Asset managers to benefit from China high-yield moves, says Moody’s
Moves by the China Securities Regulatory Commission (CSRC) to open up the country’s high-yield bond market will be beneficial for international asset managers, according to Moody’s Investors Service.
Last week, the CSRC backed new rules that will permit China’s Rmb 2 trillion (£202.2 billion) mutual fund industry to invest in nation’s newly-created high-yield corporate bond market.
Soo Shin-Kobberstad, senior analyst at Moody’s, says: “The approval is credit positive for international asset managers that have local presence in China, expertise in high-yield corporate bonds, and strong distribution capabilities.”
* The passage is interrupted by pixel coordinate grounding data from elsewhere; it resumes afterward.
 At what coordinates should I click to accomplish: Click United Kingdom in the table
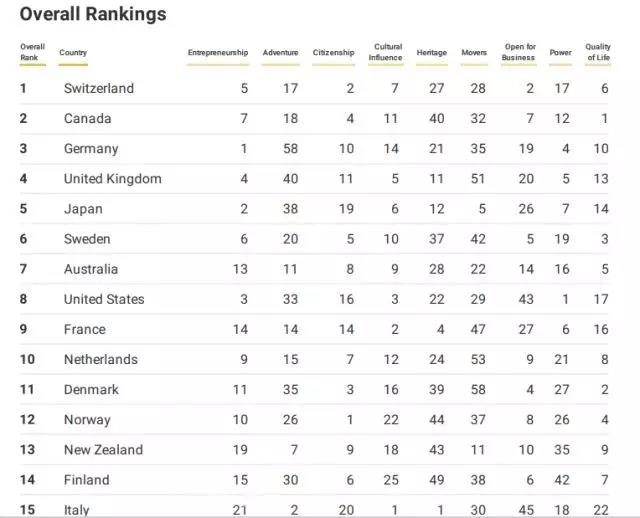(x=112, y=179)
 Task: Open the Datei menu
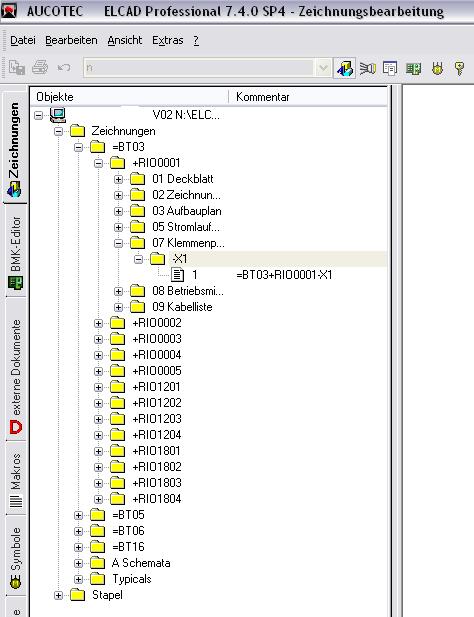pos(23,40)
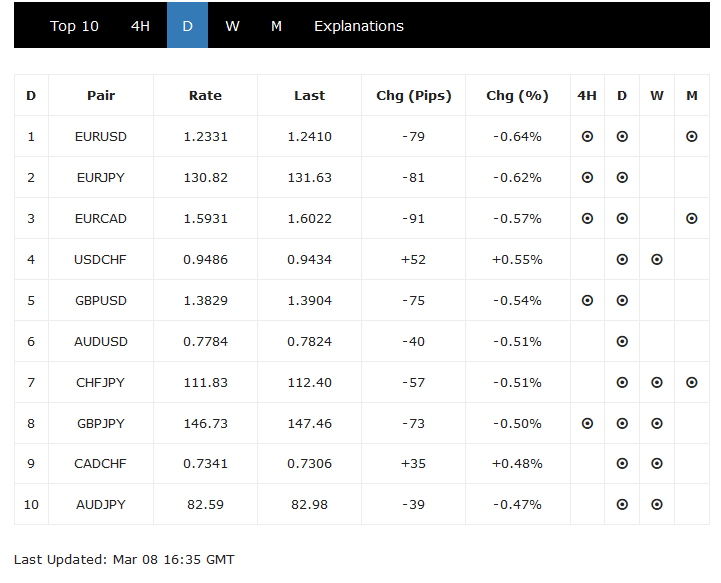Click the D signal icon for CADCHF
Viewport: 721px width, 583px height.
point(622,464)
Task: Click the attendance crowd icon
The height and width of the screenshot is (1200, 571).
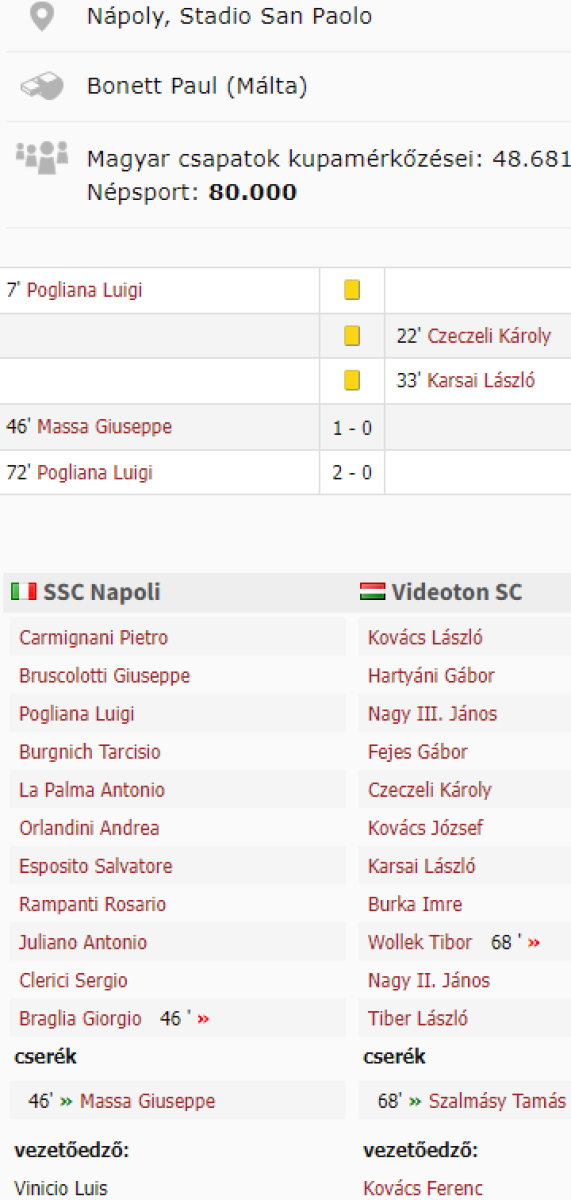Action: click(x=41, y=155)
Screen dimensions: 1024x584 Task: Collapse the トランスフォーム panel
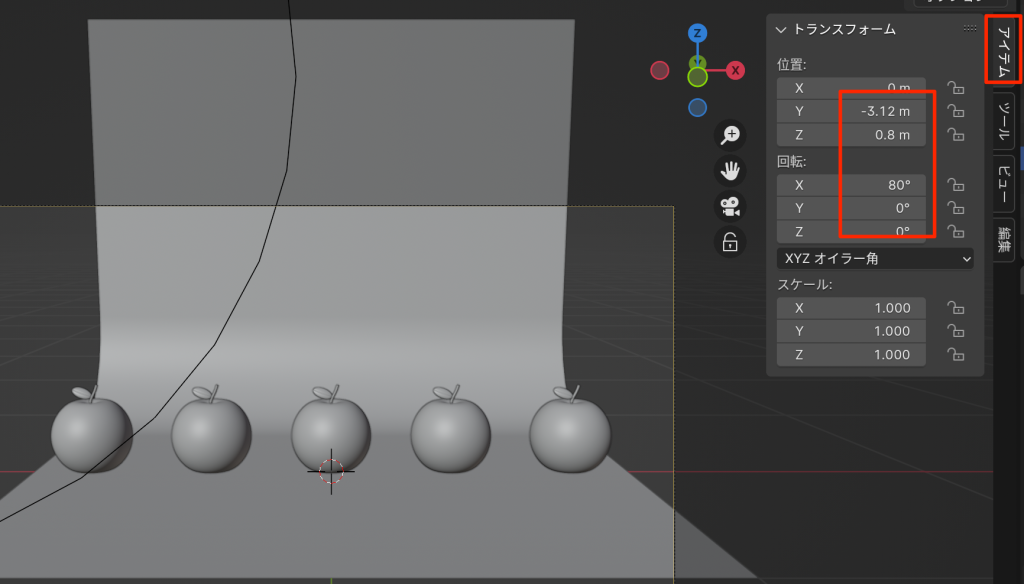click(x=782, y=30)
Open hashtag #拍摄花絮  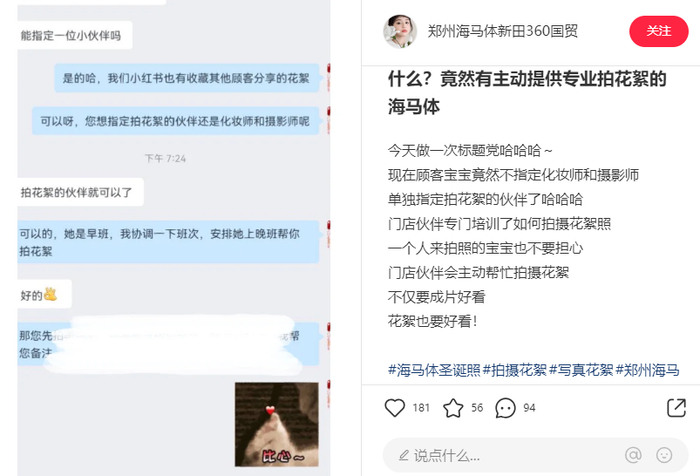(x=514, y=370)
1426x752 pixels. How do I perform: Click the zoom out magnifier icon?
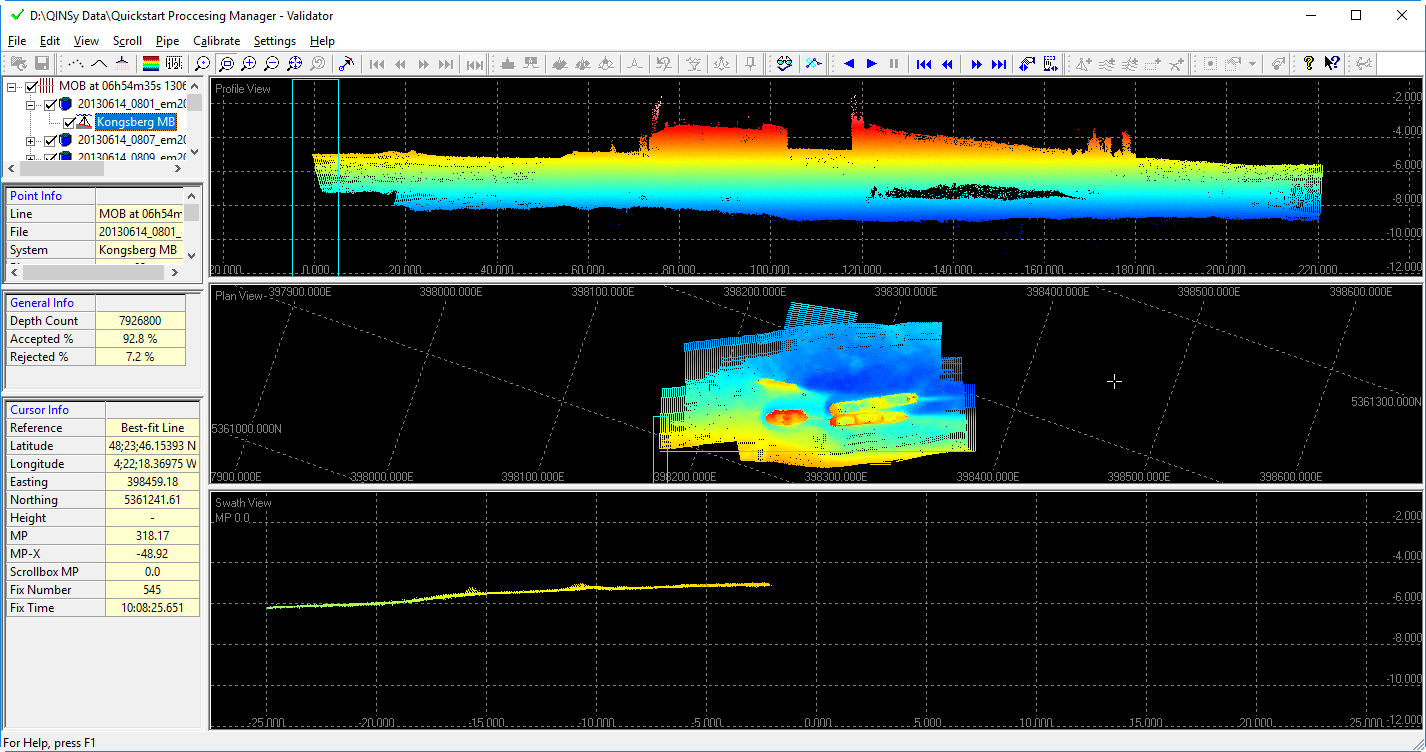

Shin-Kobberstad highlights Invesco and Franklin Resources as two of the potential beneficiaries of the move, as they have joint ventures with Chinese asset managers.
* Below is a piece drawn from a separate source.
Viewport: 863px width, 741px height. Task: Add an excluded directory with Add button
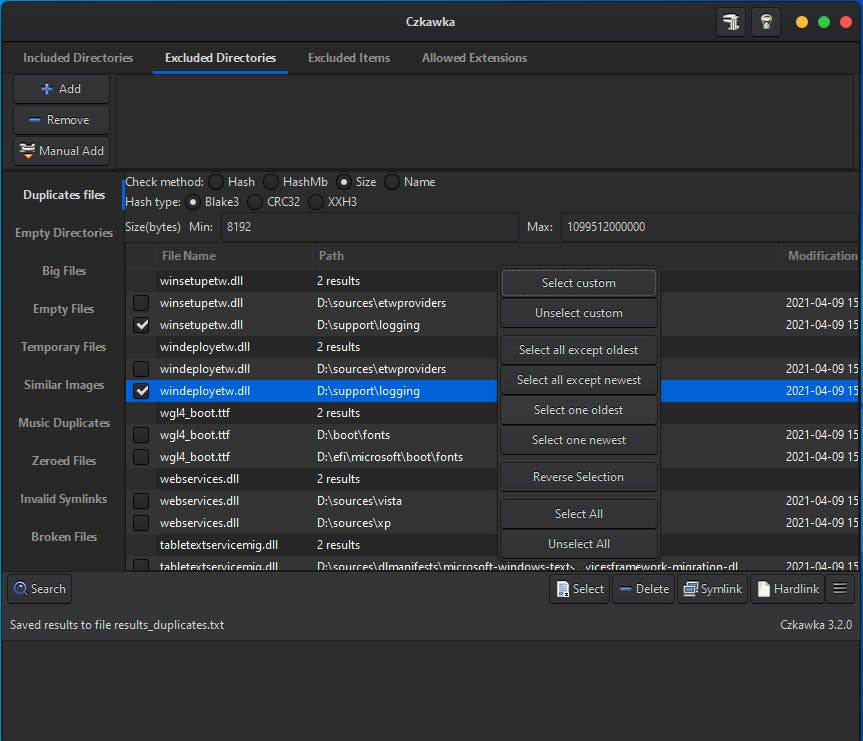(62, 89)
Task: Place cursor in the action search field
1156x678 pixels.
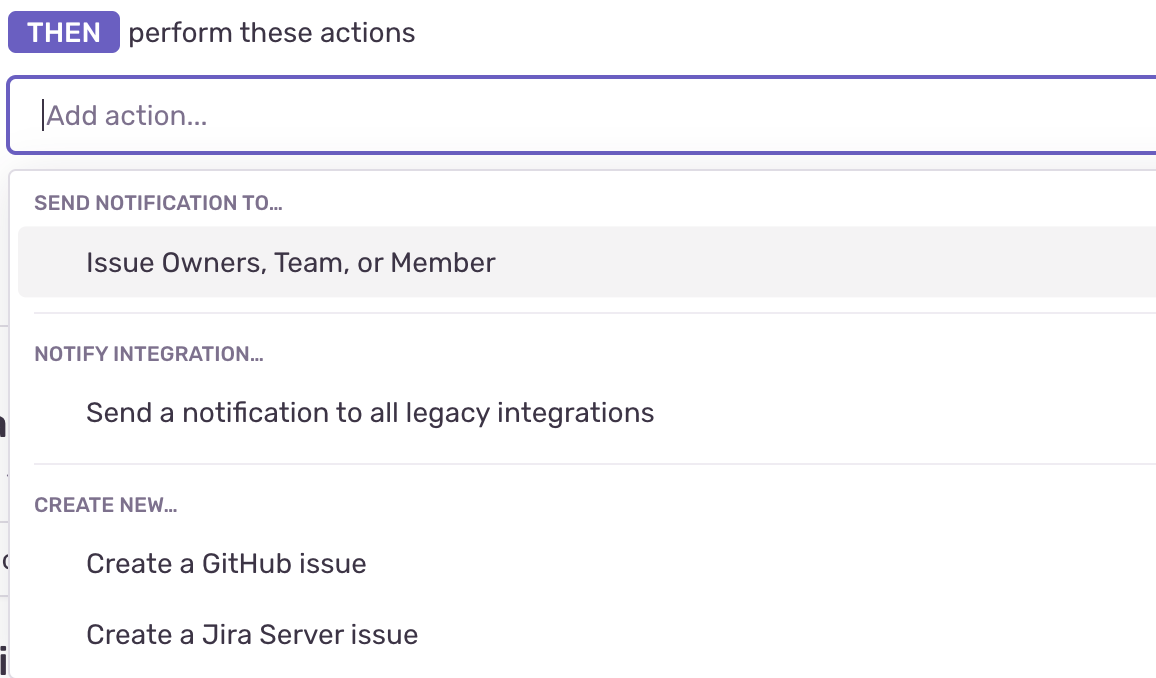Action: pyautogui.click(x=400, y=115)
As well as opening up a new investment opportunity, access to the Chinese high-yield bond market will allow fund managers to enter into a higher-margin business, as fees on high-yield bonds are typically higher, that will strengthen their profit margins and revenue diversification.
“The opening of the high-yield corporate bond market to mutual funds is the latest development in a series of regulatory changes by Chinese authorities to liberalise and develop the country’s domestic capital markets,” Shin-Kobberstad notes.
The analyst adds that products such as Franklin Templeton’s Surging Income Bond fund, Invesco’s Great Wall Sustaining Income Bond fund, and Deutsche Bank’s Harvest Bond Open-Ended fund and Harvest Credit Bond fund are poised to enter the newly-opened market.
Furthermore, he anticipates an increase in interest from foreign investors as the Chinese high-yield market matures to offer better price transparency and risk-return assessments.
“We expect international asset management companies that have built a local market presence over the years through joint ventures and affiliates to benefit from the increasing liberalisation of the fund industry and the growing availability of capital markets instrument,” Shin-Kobberstad concludes.